'''
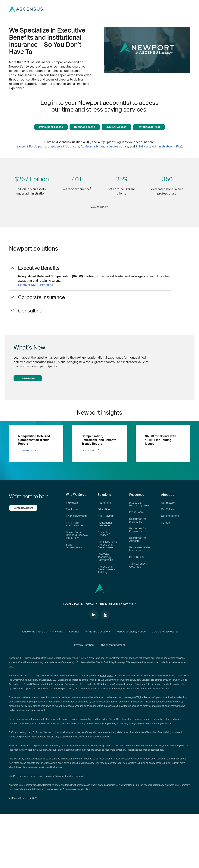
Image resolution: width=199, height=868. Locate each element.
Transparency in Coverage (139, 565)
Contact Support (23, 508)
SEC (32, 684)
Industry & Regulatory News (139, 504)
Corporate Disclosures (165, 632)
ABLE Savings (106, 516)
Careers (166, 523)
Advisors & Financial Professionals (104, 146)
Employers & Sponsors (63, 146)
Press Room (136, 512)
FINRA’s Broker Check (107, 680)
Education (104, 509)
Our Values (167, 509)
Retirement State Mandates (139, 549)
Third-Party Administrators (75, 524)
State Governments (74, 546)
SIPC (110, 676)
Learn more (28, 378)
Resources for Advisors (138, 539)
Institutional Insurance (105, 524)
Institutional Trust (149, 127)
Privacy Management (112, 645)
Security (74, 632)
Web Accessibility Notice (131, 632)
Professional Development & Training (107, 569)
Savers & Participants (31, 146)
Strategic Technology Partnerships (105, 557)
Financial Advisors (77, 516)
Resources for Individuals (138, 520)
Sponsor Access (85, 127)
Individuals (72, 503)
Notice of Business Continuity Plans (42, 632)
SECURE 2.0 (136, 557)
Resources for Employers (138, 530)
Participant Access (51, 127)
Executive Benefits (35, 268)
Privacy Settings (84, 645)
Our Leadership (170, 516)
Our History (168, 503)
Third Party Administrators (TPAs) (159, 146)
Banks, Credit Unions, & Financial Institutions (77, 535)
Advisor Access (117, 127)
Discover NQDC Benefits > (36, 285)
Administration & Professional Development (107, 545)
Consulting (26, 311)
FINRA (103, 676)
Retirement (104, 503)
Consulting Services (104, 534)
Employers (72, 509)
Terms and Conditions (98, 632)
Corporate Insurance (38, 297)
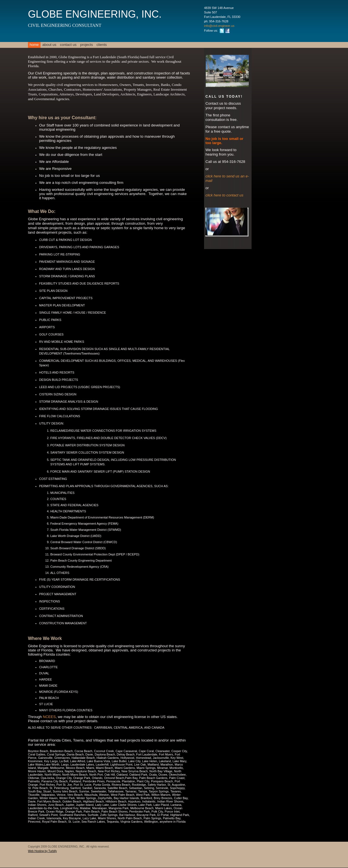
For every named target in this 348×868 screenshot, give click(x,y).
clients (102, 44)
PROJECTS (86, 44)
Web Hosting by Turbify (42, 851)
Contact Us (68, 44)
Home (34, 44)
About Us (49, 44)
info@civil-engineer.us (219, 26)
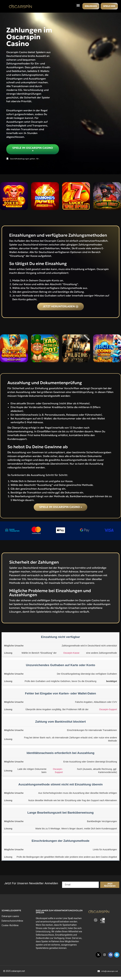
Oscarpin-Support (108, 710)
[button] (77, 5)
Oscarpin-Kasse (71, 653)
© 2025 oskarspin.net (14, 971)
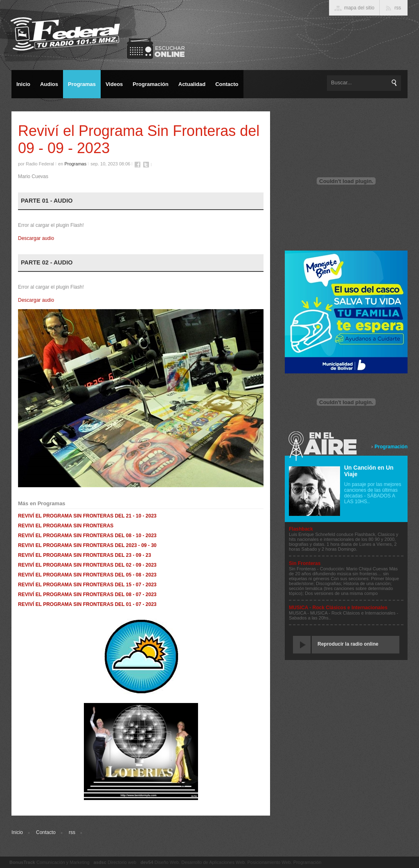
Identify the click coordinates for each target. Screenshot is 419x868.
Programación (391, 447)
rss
'''
> **WHAT YOU WILL DO**
Rewrite everything from the entry containing "Resources for Employers (138, 530)" down to the end of the entries, replacing "Access" with "Login" and changing nothing else. Leave the pictures out of your answer.

> **PROBLEM SOLUTION**
Resources for Employers (138, 530)
Participant Login (51, 127)
Executive Benefits (35, 268)
Privacy Settings (84, 645)
Our Leadership (170, 516)
Our History (168, 503)
Third Party Administrators (TPAs) (159, 146)
Banks, Credit Unions, & Financial Institutions (77, 535)
Advisor Login (117, 127)
Discover NQDC Benefits > (36, 285)
Administration & Professional Development (107, 545)
Consulting (26, 311)
FINRA (103, 676)
Retirement (104, 503)
Consulting Services (104, 534)
Employers (72, 509)
Terms and Conditions (98, 632)
Corporate Insurance (38, 297)
For every named target in this 348×868 screenshot, give click(x,y).
clients (102, 44)
PROJECTS (86, 44)
Web Hosting by Turbify (42, 851)
Contact Us (68, 44)
Home (34, 44)
About Us (49, 44)
info@civil-engineer.us (219, 26)
Oscarpin-Support (108, 710)
[button] (77, 5)
Oscarpin-Kasse (71, 653)
© 2025 oskarspin.net (14, 971)
Identify the click coordinates for each target. Screenshot is 419x868.
Programación (391, 447)
rss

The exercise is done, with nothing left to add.